GOAL:
Reproduce the listing below with each occurrence of "Image resolution" renamed to "Display resolution", keeping every other character unchanged.

SUPPLIED MATERIAL:
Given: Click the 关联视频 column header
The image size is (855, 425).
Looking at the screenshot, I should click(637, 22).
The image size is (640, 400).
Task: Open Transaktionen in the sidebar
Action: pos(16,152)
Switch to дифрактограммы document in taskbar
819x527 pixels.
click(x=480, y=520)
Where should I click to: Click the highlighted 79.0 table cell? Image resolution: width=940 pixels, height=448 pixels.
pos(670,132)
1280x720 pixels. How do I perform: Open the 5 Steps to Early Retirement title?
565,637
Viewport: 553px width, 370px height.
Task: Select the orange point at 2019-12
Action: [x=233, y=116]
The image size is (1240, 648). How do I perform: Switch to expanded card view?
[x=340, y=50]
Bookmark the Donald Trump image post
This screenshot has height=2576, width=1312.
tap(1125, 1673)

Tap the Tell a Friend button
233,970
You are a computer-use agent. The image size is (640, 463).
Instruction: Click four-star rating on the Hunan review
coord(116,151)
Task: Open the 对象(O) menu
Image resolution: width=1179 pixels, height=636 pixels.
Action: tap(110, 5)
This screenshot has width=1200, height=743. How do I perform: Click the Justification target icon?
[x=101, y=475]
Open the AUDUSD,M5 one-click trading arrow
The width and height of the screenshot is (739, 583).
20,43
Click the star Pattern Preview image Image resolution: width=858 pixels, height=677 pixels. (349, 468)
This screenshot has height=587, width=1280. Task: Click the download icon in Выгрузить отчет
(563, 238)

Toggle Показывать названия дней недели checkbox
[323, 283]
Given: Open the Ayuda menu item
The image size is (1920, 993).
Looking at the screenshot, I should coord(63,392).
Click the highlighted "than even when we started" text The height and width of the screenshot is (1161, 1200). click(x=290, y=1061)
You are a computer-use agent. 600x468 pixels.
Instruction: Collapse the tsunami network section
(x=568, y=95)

FINAL ANSWER:
Given: Click the 关联视频 column header
The image size is (855, 425).
Looking at the screenshot, I should click(637, 22).
The image size is (640, 400).
Task: Open Transaktionen in the sidebar
Action: pos(16,152)
Switch to дифрактограммы document in taskbar
819x527 pixels.
click(x=480, y=520)
Where should I click to: Click the highlighted 79.0 table cell? Display resolution: width=940 pixels, height=448 pixels.
pos(670,132)
1280x720 pixels. How do I perform: Open the 5 Steps to Early Retirement title?
565,637
Viewport: 553px width, 370px height.
Task: Select the orange point at 2019-12
Action: [x=233, y=116]
The image size is (1240, 648). How do I perform: Switch to expanded card view?
[x=340, y=50]
Bookmark the Donald Trump image post
This screenshot has height=2576, width=1312.
tap(1125, 1673)

Tap the Tell a Friend button
233,970
You are a computer-use agent. The image size is (640, 463).
Instruction: Click four-star rating on the Hunan review
coord(116,151)
Task: Open the 对象(O) menu
Display resolution: width=1179 pixels, height=636 pixels.
Action: tap(110, 5)
This screenshot has width=1200, height=743. How do I perform: Click the Justification target icon?
[x=101, y=475]
Open the AUDUSD,M5 one-click trading arrow
The width and height of the screenshot is (739, 583).
20,43
Click the star Pattern Preview image Display resolution: width=858 pixels, height=677 pixels. (349, 468)
This screenshot has height=587, width=1280. Task: Click the download icon in Выгрузить отчет
(563, 238)

Toggle Показывать названия дней недели checkbox
[323, 283]
Given: Open the Ayuda menu item
The image size is (1920, 993).
Looking at the screenshot, I should coord(63,392).
Click the highlighted "than even when we started" text The height and width of the screenshot is (1161, 1200). click(x=290, y=1061)
You are a computer-use agent. 600x468 pixels.
Instruction: Collapse the tsunami network section
(x=568, y=95)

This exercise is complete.